Lorsque les femmes "révolutionnaires" interviennent dans les "journées" révolutionnaires, elles concurrencent les hommes dans la course à la reconnaissance politique. Les rivalités sont aggravée par les écarts sociaux. Les femmes "révolutionnaires" militantes possèdent, pour une grande partie d'entre elles, un maniement du langage, des relations et des moyens qui incitent les militants sans-culottes à la classer comme des représentantes de groupes suspects. Dans les armées contre-révolutionnaires, le statut des femmes n'est pas considéré de la même façon. la hiérarchie nobiliaire ou notabiliaire n'est pas un obstacle, bien au contraire, à la cohésion des troupes et, dans l'univers contre-révolutionnaire, le rang continue de compter plus que le genre. Être commandé par une femme noble n'entraîne pas les mêmes échos dans le camp contre-révolutionnaire.

Ce jeu compliqué entre inégalités sociales et égalité politique explique pourquoi la Révolution peut apparaître comme régressive par rapport à la situation faite aux femmes sous l'Ancien Régime. La société de la monarchie accordait une certaine autonomie à des groupes précis de femmes, les nobles, les religieuses, les veuves, voire les marchandes et les négociantes. Dans les diverses assemblées, elles possédaient la qualité de chef de famille, qu'elles déléguaient éventuellement à un fils ou un époux, mais qu'elles exerçaient le cas échéant de plein droit. En réaction contre ce système, la Révolution française marque son hostilité aux habitudes d'Ancien Régime fondées sur des statuts fonctionnels et entend instaurer des statuts politiques détachés de toute attache communautaire.
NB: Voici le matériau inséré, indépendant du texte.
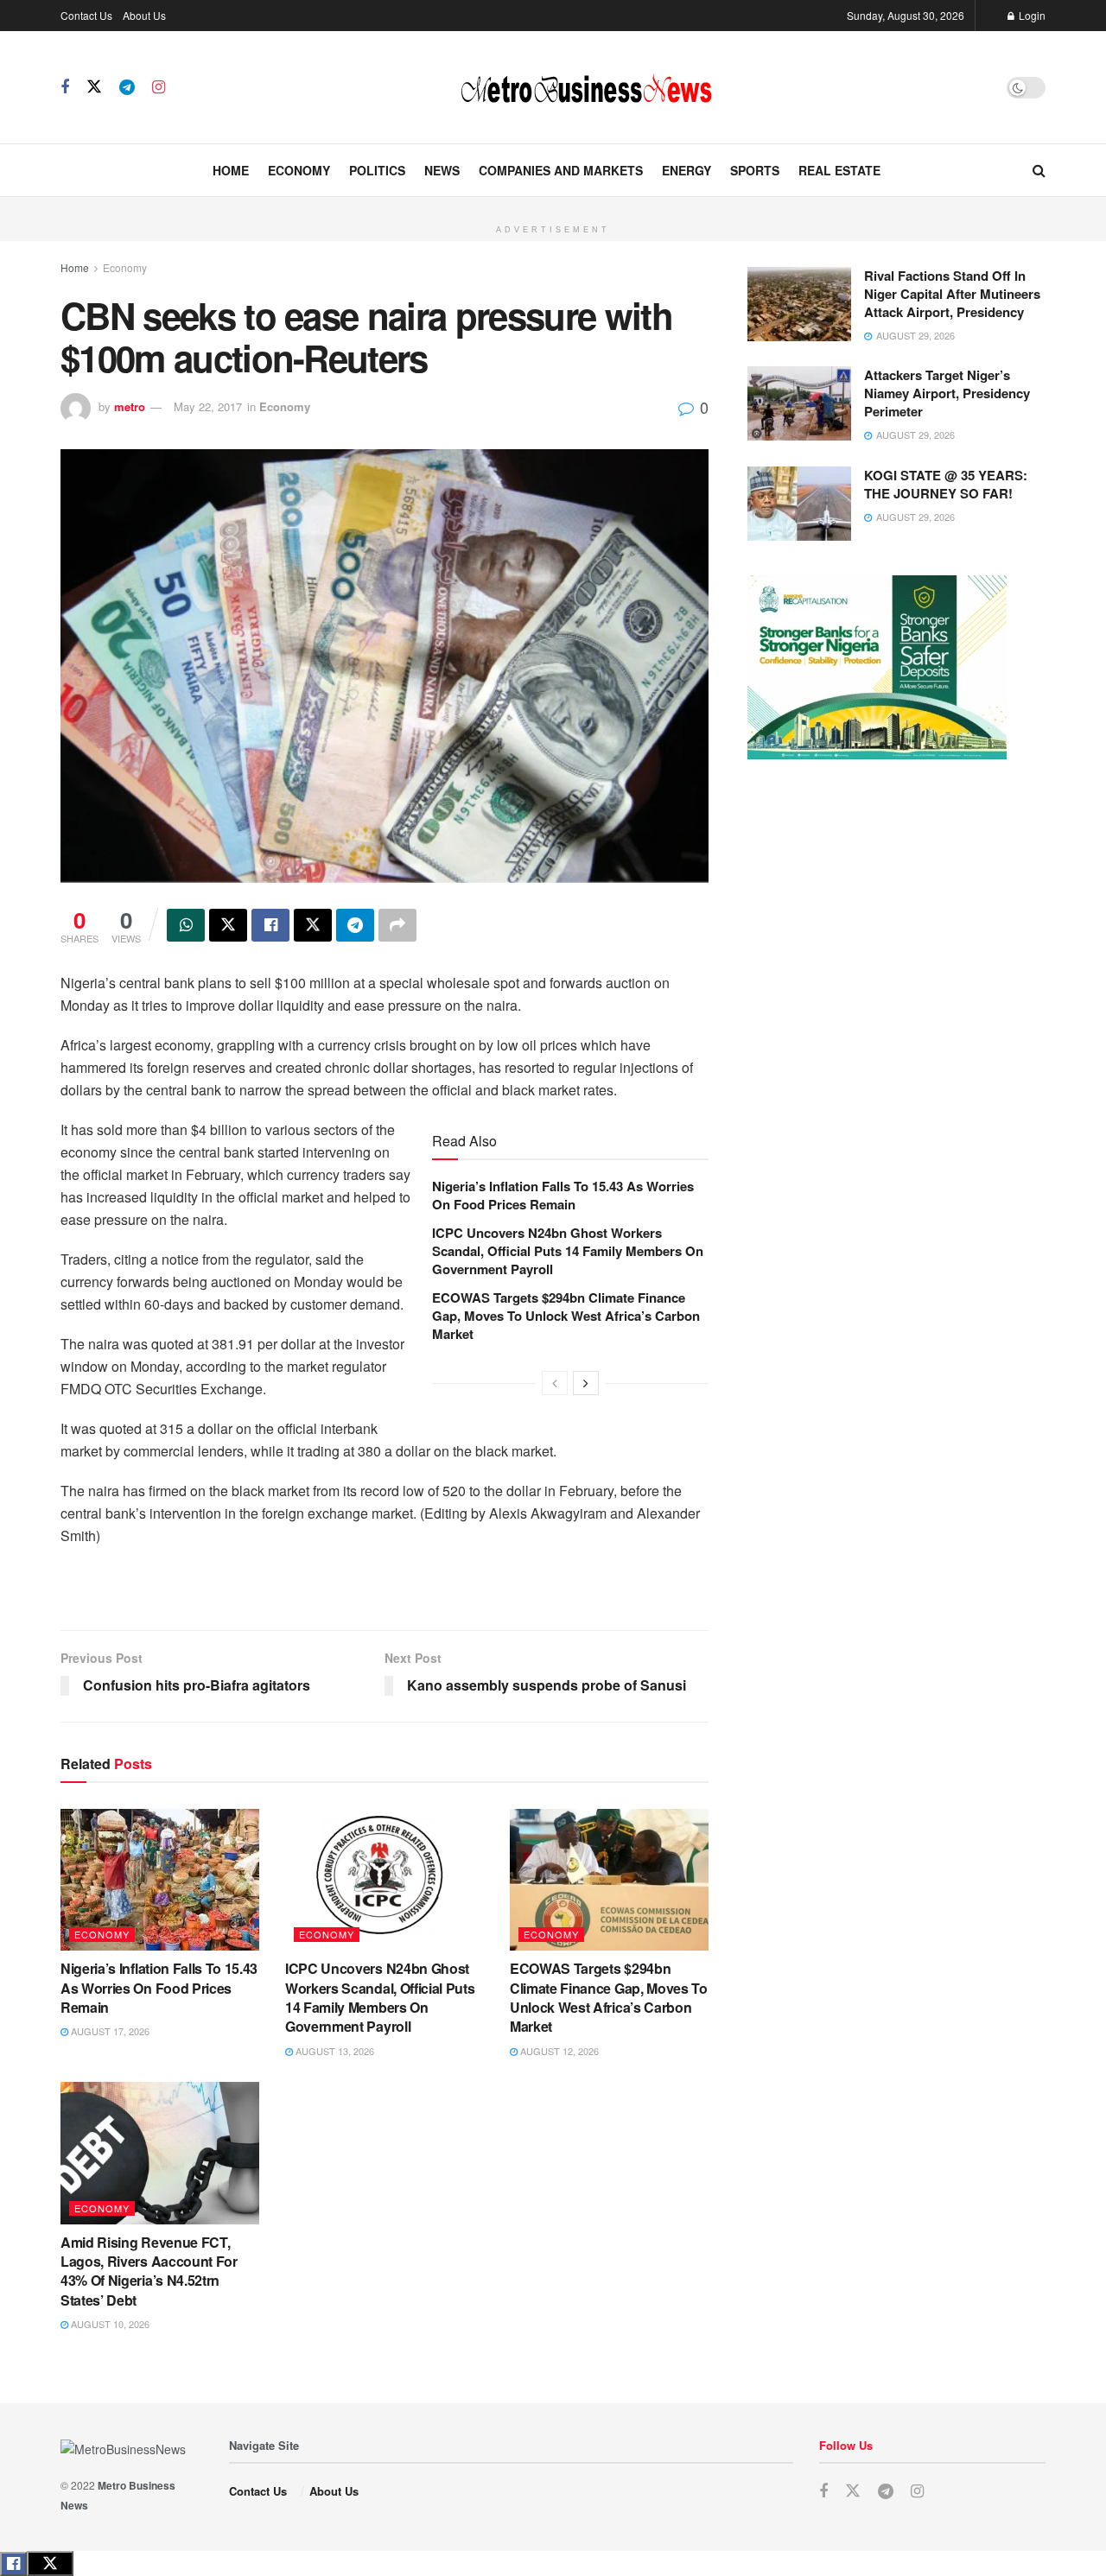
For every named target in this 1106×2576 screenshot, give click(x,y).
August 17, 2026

Les femmes ne sont pas alors vraiment exclues de la société politique, elle sont surtout "non incluses", réservant ainsi aux hommes français une prééminence qu'ils conserveront plus de cent cinquante ans. Contrairement à ce qui est régulièrement affirmé, la Révolution française institue, en effet, le primat de la famille plus que de l'individu dans la société nouvelle et institue l'homme comme seul représentant de la famille. la femme est crainte dès lors qu'elle peut s'affranchir de cette soumission, que ce soit par l'affirmation de son caractère, de sa force ou de sa séduction. Sur ce point, la peur des hommes est générale.

En fait, une bonne part de l'activité combattant s'effectue en famille, ce qui explique aussi la présence des enfants. Le phénomène est assez classique et on le trouve par les "citoyens-combattants" de 1848. Au sein des milieux populaires, qui fournissent alors la majorité des protagonistes, les hommes vont certes au combat comme défenseurs de l'idée républicaine, mais aussi en tant que pères de famille, la définition de la citoyenneté étant indissociable de la cellule familiale. Les femmes interviennent comme membres de ce groupe essentiel à la vie urbaine du 19e siècle : elles ne sont donc pas "en plus" des hommes sur les lieux du combat, mais elles sont bien là comme part intégrante de la cellule familiale qui monte au combat pour défendre sa barricade, son idée de la Commune, son honneur patriotique ou encore son bout de quartier. Ces femmes ne sont pas forcément militantes, même si elles sont sincèrement impliquées dans leur volonté de défense. La notion de "cellule familiale", selon un phénomène bien étudié de la Révolution française, peut d'ailleurs fonctionner au-delà de la stricte relation familiale. Identifiant une idée domestique de la nation, elle peut aussi rendre compte de la présence de femmes aux côtés des bataillons, alors même qu'elles n'y ont ni mari ni frères. Dans cette perspective, le choc moral éprouvé par les Versaillais devant la présence des femmes sur les lieux du combat (il est du moins présenté comme tel) est aussi un choc social et culturel face à des définition du groupe et de l'individu qui ne sont pas les leurs.